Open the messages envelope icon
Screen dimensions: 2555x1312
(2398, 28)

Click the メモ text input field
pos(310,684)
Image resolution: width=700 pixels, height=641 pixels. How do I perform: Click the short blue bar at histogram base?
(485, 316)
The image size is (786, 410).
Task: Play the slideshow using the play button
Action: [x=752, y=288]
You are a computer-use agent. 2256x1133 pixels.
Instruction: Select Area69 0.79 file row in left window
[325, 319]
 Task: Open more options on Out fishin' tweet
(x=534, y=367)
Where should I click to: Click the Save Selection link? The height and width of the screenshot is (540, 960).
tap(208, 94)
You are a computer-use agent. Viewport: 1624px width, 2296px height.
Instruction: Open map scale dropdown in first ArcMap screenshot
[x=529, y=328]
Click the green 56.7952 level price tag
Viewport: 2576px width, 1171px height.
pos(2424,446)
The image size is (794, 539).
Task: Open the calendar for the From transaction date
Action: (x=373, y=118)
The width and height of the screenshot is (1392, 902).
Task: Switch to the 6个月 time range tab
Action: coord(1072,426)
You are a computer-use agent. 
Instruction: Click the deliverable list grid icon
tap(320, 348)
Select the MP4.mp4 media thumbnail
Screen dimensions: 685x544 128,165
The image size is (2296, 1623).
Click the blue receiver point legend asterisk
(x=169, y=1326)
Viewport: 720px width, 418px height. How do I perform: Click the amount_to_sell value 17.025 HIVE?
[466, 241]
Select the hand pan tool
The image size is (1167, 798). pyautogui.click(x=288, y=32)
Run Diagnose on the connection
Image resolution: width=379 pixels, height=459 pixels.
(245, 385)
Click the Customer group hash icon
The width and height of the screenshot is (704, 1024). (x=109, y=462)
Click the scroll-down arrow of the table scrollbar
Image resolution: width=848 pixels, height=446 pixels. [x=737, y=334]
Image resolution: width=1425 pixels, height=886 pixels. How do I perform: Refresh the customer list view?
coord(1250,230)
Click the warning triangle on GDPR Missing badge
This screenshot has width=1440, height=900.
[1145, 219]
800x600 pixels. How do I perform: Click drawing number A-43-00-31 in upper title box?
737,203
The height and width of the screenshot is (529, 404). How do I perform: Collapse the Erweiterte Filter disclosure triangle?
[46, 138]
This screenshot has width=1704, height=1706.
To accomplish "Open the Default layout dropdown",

### STATED PROBLEM
Please retype all of the material above without any changes.

### REPLY TO THE EXERCISE
Open the messages envelope icon
Screen dimensions: 2555x1312
(2398, 28)

Click the メモ text input field
pos(310,684)
Image resolution: width=700 pixels, height=641 pixels. How do I perform: Click the short blue bar at histogram base?
(485, 316)
The image size is (786, 410).
Task: Play the slideshow using the play button
Action: [x=752, y=288]
You are a computer-use agent. 2256x1133 pixels.
Instruction: Select Area69 0.79 file row in left window
[325, 319]
 Task: Open more options on Out fishin' tweet
(x=534, y=367)
Where should I click to: Click the Save Selection link? The height and width of the screenshot is (540, 960).
tap(208, 94)
You are a computer-use agent. Viewport: 1624px width, 2296px height.
Instruction: Open map scale dropdown in first ArcMap screenshot
[x=529, y=328]
Click the green 56.7952 level price tag
Viewport: 2576px width, 1171px height.
pos(2424,446)
The image size is (794, 539).
Task: Open the calendar for the From transaction date
Action: (x=373, y=118)
The width and height of the screenshot is (1392, 902).
Task: Switch to the 6个月 time range tab
Action: coord(1072,426)
You are a computer-use agent. 
Instruction: Click the deliverable list grid icon
tap(320, 348)
Select the MP4.mp4 media thumbnail
Screen dimensions: 685x544 128,165
The image size is (2296, 1623).
Click the blue receiver point legend asterisk
(x=169, y=1326)
Viewport: 720px width, 418px height. How do I perform: Click the amount_to_sell value 17.025 HIVE?
[466, 241]
Select the hand pan tool
The image size is (1167, 798). pyautogui.click(x=288, y=32)
Run Diagnose on the connection
Image resolution: width=379 pixels, height=459 pixels.
(245, 385)
Click the Customer group hash icon
The width and height of the screenshot is (704, 1024). (x=109, y=462)
Click the scroll-down arrow of the table scrollbar
Image resolution: width=848 pixels, height=446 pixels. [x=737, y=334]
Image resolution: width=1425 pixels, height=886 pixels. How do I perform: Refresh the customer list view?
coord(1250,230)
Click the warning triangle on GDPR Missing badge
This screenshot has width=1440, height=900.
[1145, 219]
800x600 pixels. How do I perform: Click drawing number A-43-00-31 in upper title box?
737,203
The height and width of the screenshot is (529, 404). How do I perform: Collapse the Erweiterte Filter disclosure triangle?
[46, 138]
This screenshot has width=1704, height=1706.
To accomplish "Open the Default layout dropdown",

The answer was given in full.